**** Extract
The following piece was authored by Timothy B. Corcoran* for the Ark Group publication -  Practical Innovations in Legal Pricing. It examines how a culture of continuous improvement can foster a collaborative approach between the buyers and sellers of legal services.

The legal marketplace has unquestionably shifted, notwithstanding the law firm partners and in-house counsel who lament the good old days. Gone are the days when a general counsel would identify a short list of lawyers from the elite tranche of law firms in a particular market segment, demand a 15 percent discount from the best rates offered to anyone else, and then publish an approved counsel list so anyone in the legal department could assign work to that firm and lawyer without a second thought. At least until a new general counsel arrived, or in five years when good sense dictated that the law department review its approved counsel and rates, whichever came first. The new world means law departments employ procurement and operations analysts to identify quality metrics and then routinely push all legal work through a competitive bidding process to find the most suitable provider. And law firms increasingly employ pricing professionals to adapt the traditional hourly rate pricing to fixed fee and value pricing and contingent arrangements. So why are so many law firms retained on a basis that, call it what you may, essentially boils down to brand strength plus hourly rate discount schedule? No one’s surprised to hear that many law firms continue to lag in adopting these proactive measures. But it shouldn’t come as a surprise to learn that many law department buyers are just as laggard in their behavior. It’s time for both parties to step up their game.
********
▸ Tasks to carry out
[a] From the legal pricing text, list the pricing arrangements that law firms' pricing professionals are adapting traditional hourly rate pricing to.
[b] Copy out the lines of the records between the line containing "Click the All" and the line containing "Looking at the screenshot, I should pos(292,731).", inclusive.
**** Supplied records
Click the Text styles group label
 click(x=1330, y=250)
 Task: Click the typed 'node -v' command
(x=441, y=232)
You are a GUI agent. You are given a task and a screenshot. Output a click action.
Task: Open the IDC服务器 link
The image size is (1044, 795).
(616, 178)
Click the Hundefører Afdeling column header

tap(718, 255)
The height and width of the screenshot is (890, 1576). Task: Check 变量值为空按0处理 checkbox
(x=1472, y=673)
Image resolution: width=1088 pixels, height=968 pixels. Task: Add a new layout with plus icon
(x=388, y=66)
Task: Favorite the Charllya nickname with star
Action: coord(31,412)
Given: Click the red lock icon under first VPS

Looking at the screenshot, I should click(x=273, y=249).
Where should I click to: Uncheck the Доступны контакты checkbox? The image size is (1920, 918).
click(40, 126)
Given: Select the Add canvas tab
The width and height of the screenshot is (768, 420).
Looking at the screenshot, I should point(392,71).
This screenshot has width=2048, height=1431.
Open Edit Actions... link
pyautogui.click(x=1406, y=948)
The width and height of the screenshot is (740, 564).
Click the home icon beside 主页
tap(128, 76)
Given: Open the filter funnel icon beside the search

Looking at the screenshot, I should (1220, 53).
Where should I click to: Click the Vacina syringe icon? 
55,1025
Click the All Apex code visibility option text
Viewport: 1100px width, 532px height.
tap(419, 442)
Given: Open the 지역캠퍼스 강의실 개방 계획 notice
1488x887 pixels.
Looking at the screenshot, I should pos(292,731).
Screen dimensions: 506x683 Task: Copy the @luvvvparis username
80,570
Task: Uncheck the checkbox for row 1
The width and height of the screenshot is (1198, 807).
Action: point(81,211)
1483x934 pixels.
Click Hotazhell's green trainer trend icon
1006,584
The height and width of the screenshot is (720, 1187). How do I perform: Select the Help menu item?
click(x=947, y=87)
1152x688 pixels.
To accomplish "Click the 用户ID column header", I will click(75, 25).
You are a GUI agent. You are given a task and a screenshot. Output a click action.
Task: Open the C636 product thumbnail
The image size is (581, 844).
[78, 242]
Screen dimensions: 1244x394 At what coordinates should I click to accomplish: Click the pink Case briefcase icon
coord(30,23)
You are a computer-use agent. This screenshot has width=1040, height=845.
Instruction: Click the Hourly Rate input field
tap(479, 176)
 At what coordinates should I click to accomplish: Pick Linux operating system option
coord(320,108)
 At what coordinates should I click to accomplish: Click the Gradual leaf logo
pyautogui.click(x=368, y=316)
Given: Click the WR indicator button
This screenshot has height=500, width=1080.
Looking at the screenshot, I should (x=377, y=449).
********
▸ Exercise answers
[a]
- Fixed fee
- Value pricing
- Contingent arrangements

[b]
Click the All Apex code visibility option text
Viewport: 1100px width, 532px height.
tap(419, 442)
Given: Open the 지역캠퍼스 강의실 개방 계획 notice
1488x887 pixels.
Looking at the screenshot, I should pos(292,731).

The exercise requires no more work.